Prenant acte de la diffusion d’une « écriture inclusive » qui prétend s’imposer comme norme, l’Académie française élève à l’unanimité une solennelle mise en garde. La multiplication des marques orthographiques et syntaxiques qu’elle induit aboutit à une langue désunie, disparate dans son expression, créant une confusion qui confine à l’illisibilité. On voit mal quel est l’objectif poursuivi et comment il pourrait surmonter les obstacles pratiques d’écriture, de lecture – visuelle ou à voix haute – et de prononciation. Cela alourdirait la tâche des pédagogues. Cela compliquerait plus encore celle des lecteurs.

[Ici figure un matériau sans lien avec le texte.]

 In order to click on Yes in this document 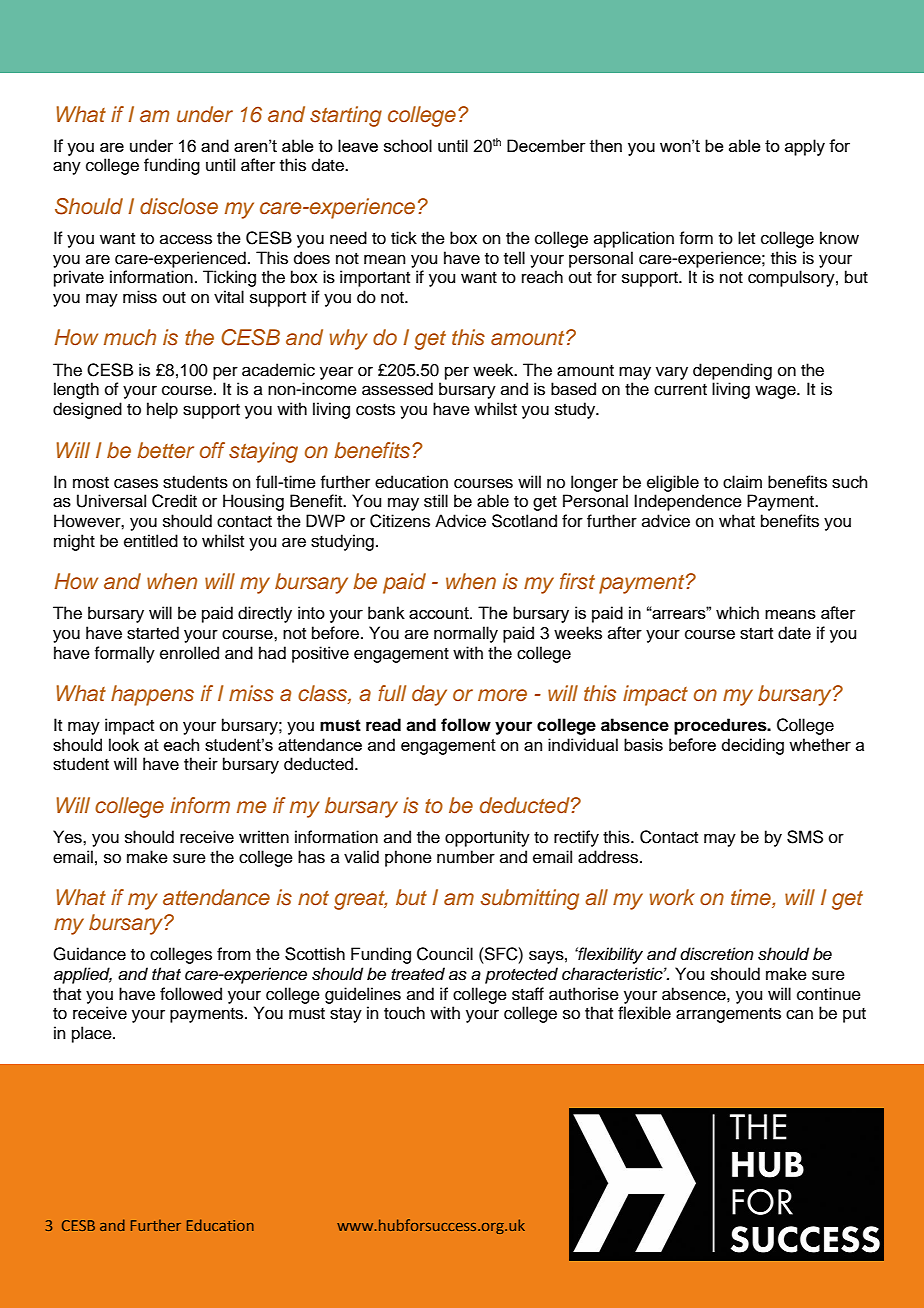, I will do `click(68, 837)`.
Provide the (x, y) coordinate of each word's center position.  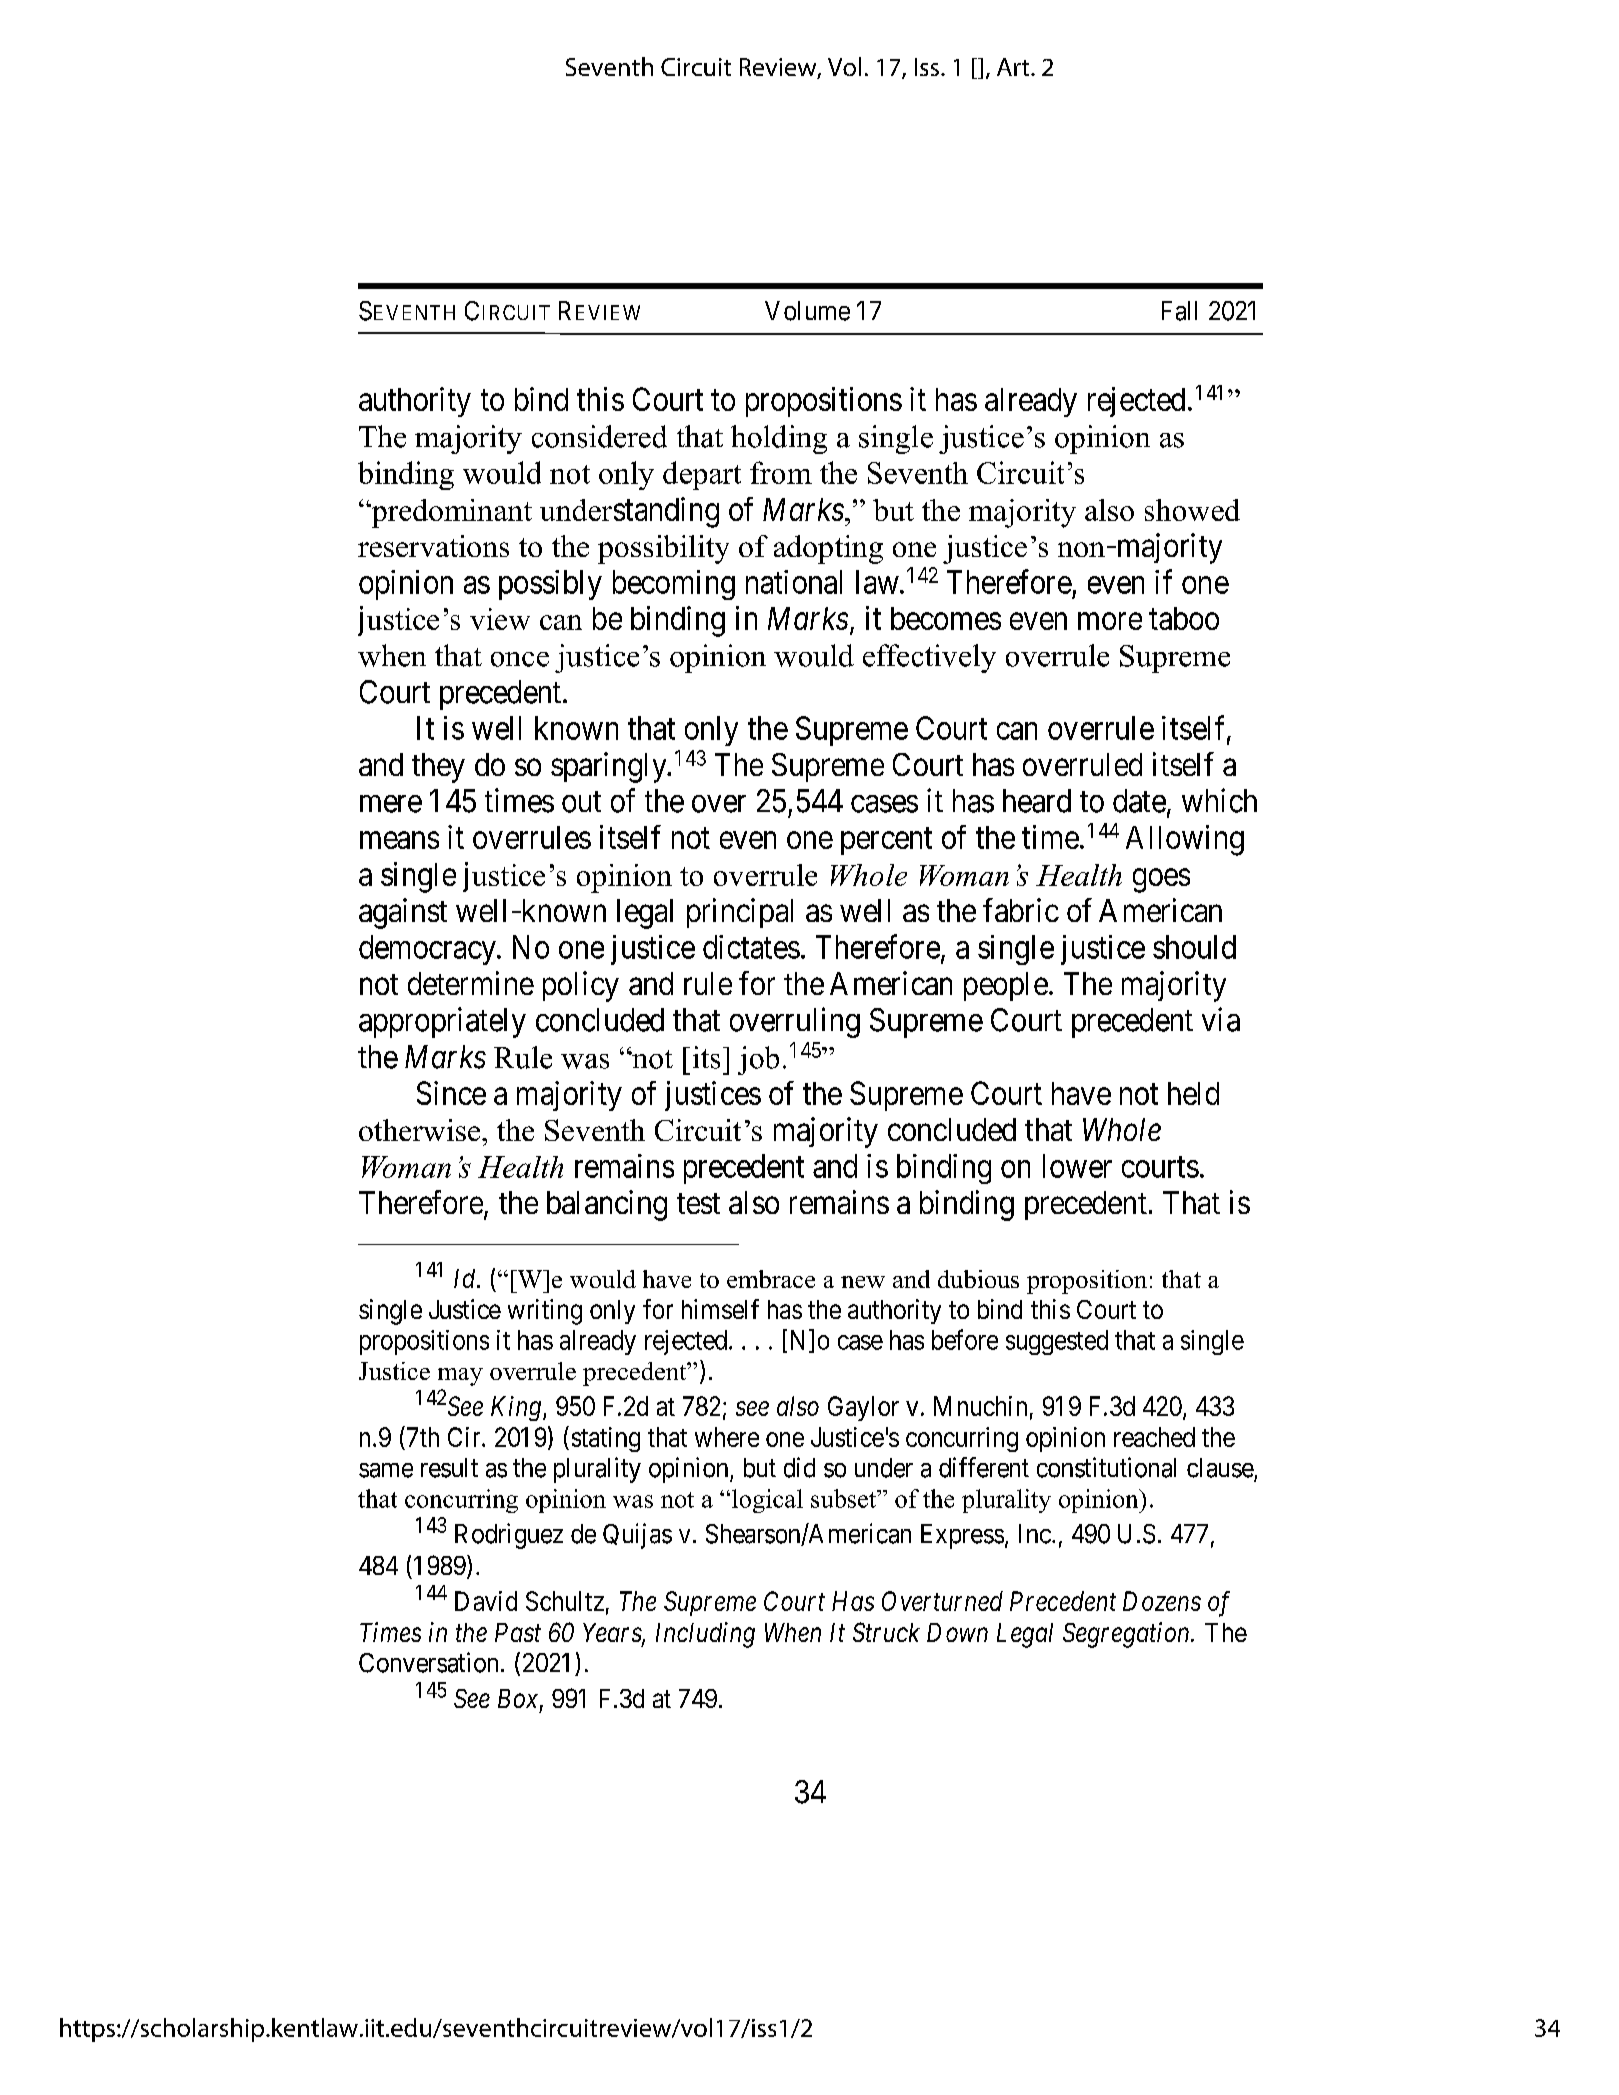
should (1194, 947)
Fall (1179, 311)
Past (518, 1632)
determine (471, 983)
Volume (807, 311)
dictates (751, 947)
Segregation (1127, 1635)
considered (599, 436)
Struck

Plus que toute autre institution, l’Académie française est sensible aux évolutions et aux innovations de la langue, puisqu’elle a pour mission de les codifier. En cette occasion, c’est moins en gardienne de la norme qu’en garante de l’avenir qu’elle lance un cri d’alarme : devant cette aberration « inclusive », la langue française se trouve désormais en péril mortel, ce dont notre nation est dès aujourd’hui comptable devant les générations futures.

Il est déjà difficile d’acquérir une langue, qu’en sera-t-il si l’usage y ajoute des formes secondes et altérées ? Comment les générations à venir pourront-elles grandir en intimité avec notre patrimoine écrit ? Quant aux promesses de la francophonie, elles seront anéanties si la langue française s’empêche elle-même par ce redoublement de complexité, au bénéfice d’autres langues qui en tireront profit pour prévaloir sur la planète.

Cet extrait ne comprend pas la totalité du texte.